Deputy Prime Minister Winston Peters has lashed out at the Labour Party, saying the coalition partner has not acted in good faith.
Peters, the leader of New Zealand First, has also said that Justice Minister Andrew Little should not have been surprised to learn that the party would push for a referendum on abortion law reform.
The Government announced its proposal on Monday that would mean a woman, in consultation with her doctor, can decide whether to have an abortion up until 20 weeks' pregnant.
After that, the person performing the procedure will have to "reasonably believe the abortion is appropriate with regard to the pregnant woman's physical and mental health, and wellbeing".
The proposal followed consultations with New Zealand First MP Tracey Martin, who told Radio NZ on Tuesday morning that the party had no plans to push for a referendum on the abortion bill, which has its first reading today.
But after the Tuesday caucus meetings, Peters told reporters that pushing for a referendum was on the cards, and has since confirmed that the party will seek to add a referendum to the bill at its committee stage.
Little was taken by surprise, saying it was "a bit unusual" for it to be raised at this stage.
But Peters said it has long been the party's policy to seek a public mandate on conscience issues, and it was proper for the party to consider the matter only after the proposal had been finalised.
This morning Peters told Sky News that abortion law reform was part of Labour's 2017 campaign, but not New Zealand First's, nor was it mentioned in the Labour-New Zealand First coalition agreement.
"You should pay attention to other parties' policies. I know what their policy is. They campaigned on it. We didn't. Did it come up in our coalition talks? No it didn't."
Little shouldn't have been surprised, he said.
"If you want to good look at the chronology of this event, the only party that has acted in good faith is us.
"It wasn't part of our coalition agreement, so why is it there? The fact that we're prepared to accept that they've put it there is a matter of good faith on our part.
"If anyone got blind-sided, it was us. But we didn't get upset or have a hissy fit, as some do in politics."
It's not the first time Little has been taken by surprise by NZ First.
He believed he had their support to repeal three-strikes criminal legislation, only to find out, at the last minute, he didn't.
Little suggested on Newstalk ZB this morning that Peters had given him a personal assurance of support to repeal the three strikes legislation, but then back-tracked.
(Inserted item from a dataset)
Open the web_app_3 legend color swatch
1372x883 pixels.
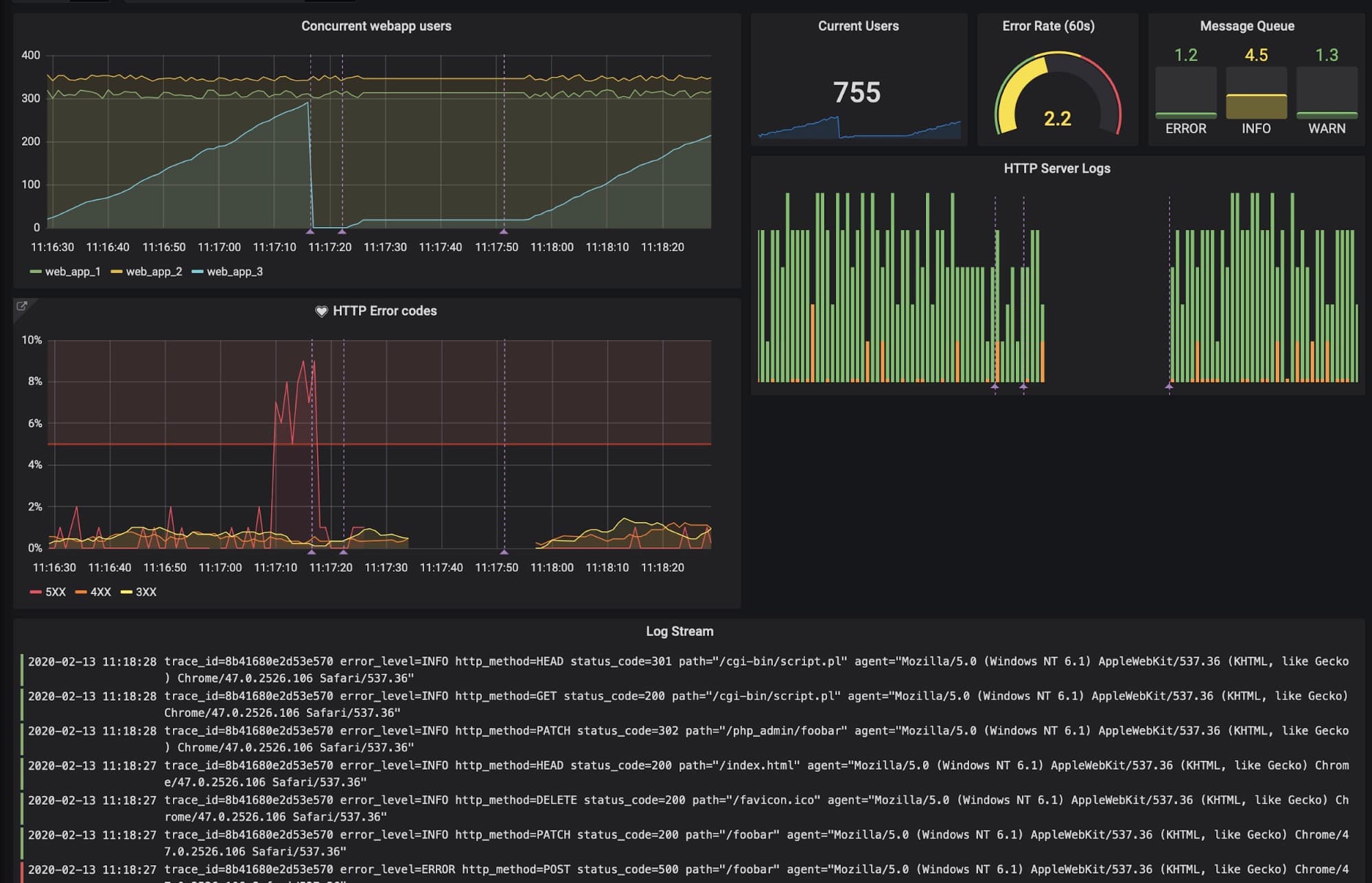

"If you want to go back a year or so, and I'd been in a situation of asking Winston Peters personally about something, which then a different outcome resulted."
He said he discussed the possibility of different referenda with NZ First last year.
"The issue came up, 'What about abortion?' and all the indications were that this wasn't going to be called for by anybody."
Asked if Peters had stiffed him, Little said people could characterise it how they wanted.
Little has said he had no intention of doing a deal with NZ First to have a referendum to secure their MPs' votes.
He was "fairly" confident that the bill had enough support to pass.